NON-PRECEDENTIAL DECISION - SEE SUPERIOR COURT O.P. 65.37

JEFFREY REICHL : IN THE SUPERIOR COURT OF : PENNSYLVANIA : v. : : : LINDA RIVERA : : : No. 1066 EDA 2025 APPEAL OF: MARIA MALDONADO : AND JUAN RIVERA :

Appeal from the Order Entered April 9, 2025 In the Court of Common Pleas of Monroe County Civil Division at No(s): 002909-CV-2021

BEFORE: PANELLA, P.J.E., DUBOW, J., and NICHOLS, J.

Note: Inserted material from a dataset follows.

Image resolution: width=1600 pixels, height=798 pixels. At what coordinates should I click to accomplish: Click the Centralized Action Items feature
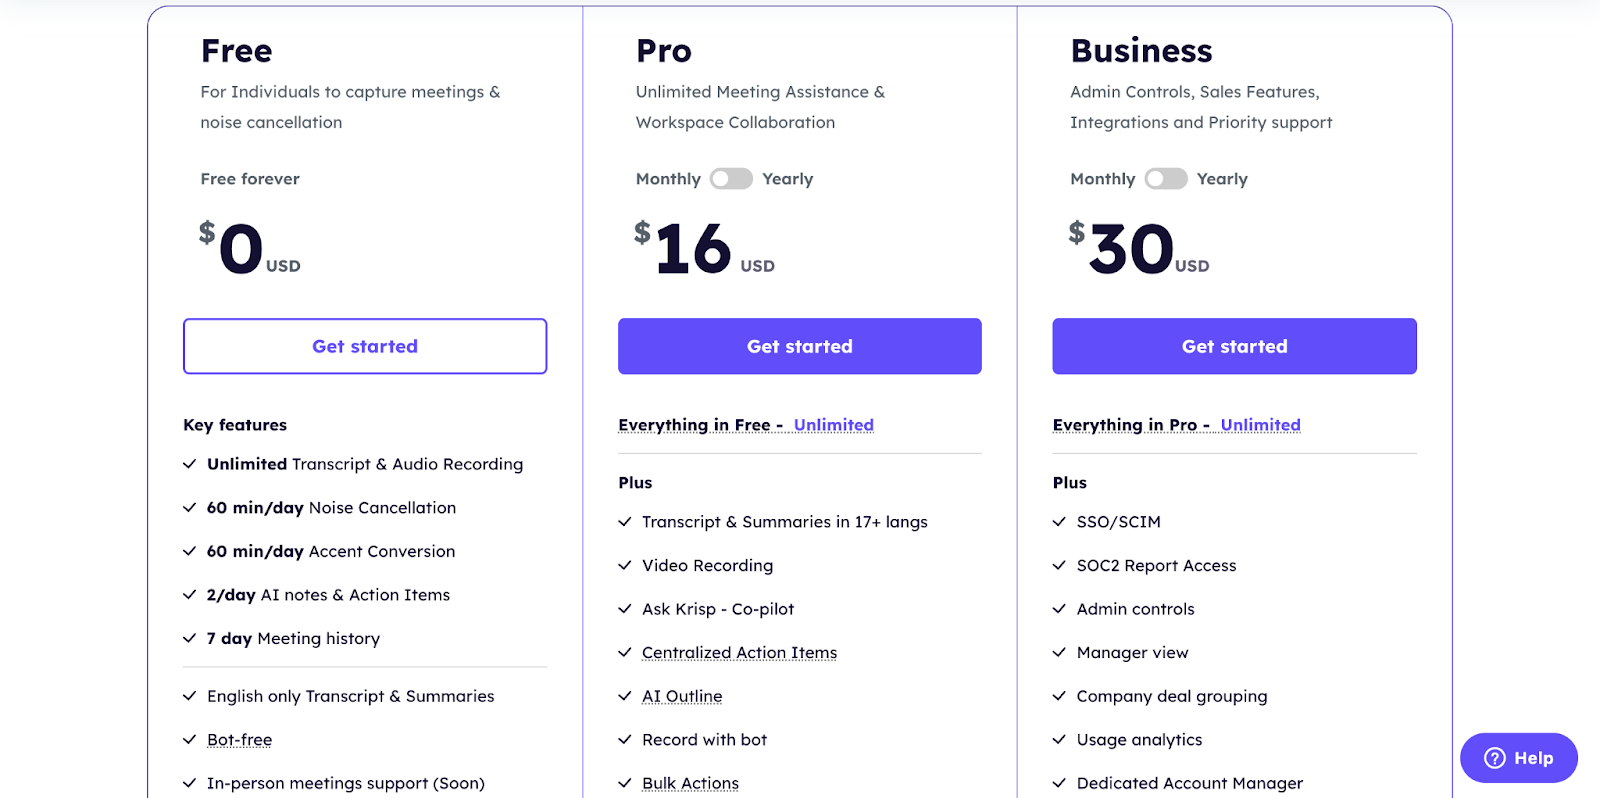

MEMORANDUM BY NICHOLS, J.: FILED SEPTEMBER 30, 2025

Appellants Maria Maldonado and Juan Rivera (collectively, Maternal

Grandparents) appeal pro se from the trial court’s order denying their petition

to intervene in the custody action between Jeffrey Reichl (Father) and Linda

Rivera (Mother) concerning the minor children Z.R. and E.R. (collectively,

Children). Maternal Grandparents argue that the trial court erred in its

application of the Custody Act, failed to make findings of fact and conclusions

of law, and failed to consider allegations of child abuse. We vacate and

remand for further proceedings.

The trial court summarized the procedural history of this appeal as

follows:

On or about March 4, 2025, . . . Maternal Grandparents filed a pro se petition to intervene pursuant to 23 Pa.C.S. §[§] 5324(3) [and 5325] seeking primary physical custody of Z.R., whose date of J-S31042-25

birth is December **, 2012, and E.R., whose date of birth is May **, 2015. Mother . . . is pro se and Father . . . is represented by Gary Saylor, Esquire.

A hearing was held before the Custody Hearing Officer, Amy Miller, Esquire, on April 7, 2025. Father was present and represented by Attorney Saylor, Mother was not present or represented, and [Maternal Grandparents] were present and were unrepresented. On April 7, 2025 the custody hearing officer recommended that [Maternal Grandparents’] petition for leave to intervene be denied. [The trial court] approved the custody hearing officer’s determination on April 9, 2025. [Maternal Grandparents], rather than file exceptions pursuant to the Rules of [Civil] Procedure, filed an appeal . . . on April 21, 2025.

On April 25, 2025, the custody hearing officer issued a[n amended] report with findings to support the hearing officer’s April 7th recommendation, again denying [Maternal Grandparents’] petition due to [Maternal Grandparents’] failure to meet the burden presented in 23 Pa.C.S. § 5324(3)(ii). [The trial court] issued an amended order on [May 1], 2025[], approving the custody hearing officer’s decision for the reasons set forth in the custody hearing officer’s April 25 th report and recommendations. [Maternal Grandparents] did not file exceptions to [the May 1], 2025 order.

Trial Ct. Op., 5/13/25, at 1-2 (some formatting altered).

We add that Maternal Grandparents did not simultaneously file a concise

statement of errors with their notice of appeal as required in a children’s fast

track appeal. See Pa.R.A.P. 1925(a)(2)(i), (b). The trial court filed its initial

Rule 1925(a) opinion on May 13, 2025, requesting that this Court either quash

this appeal or remand the case to the trial court for Maternal Grandparents to

file exceptions to the April 9, 2025 order. Subsequently, this Court ordered

Maternal Grandparents to file a Rule 1925(b) concise statement by May 23,

2025. See Order, 5/14/25, at 1. Maternal Grandparents complied and filed

-2- J-S31042-25

a timely Rule 1925(b) concise statement.1 The trial court then issued a

supplemental Rule 1925(a) opinion on May 28, 2025, reiterating its request

that this Court either quash the appeal or remand this matter for further

proceedings.

On appeal, Maternal Grandparents raises the following issues for review:

1. Whether the trial court erred by denying the Petition to Intervene without applying 23 Pa.C.S. §§ 5324(3) and 5325.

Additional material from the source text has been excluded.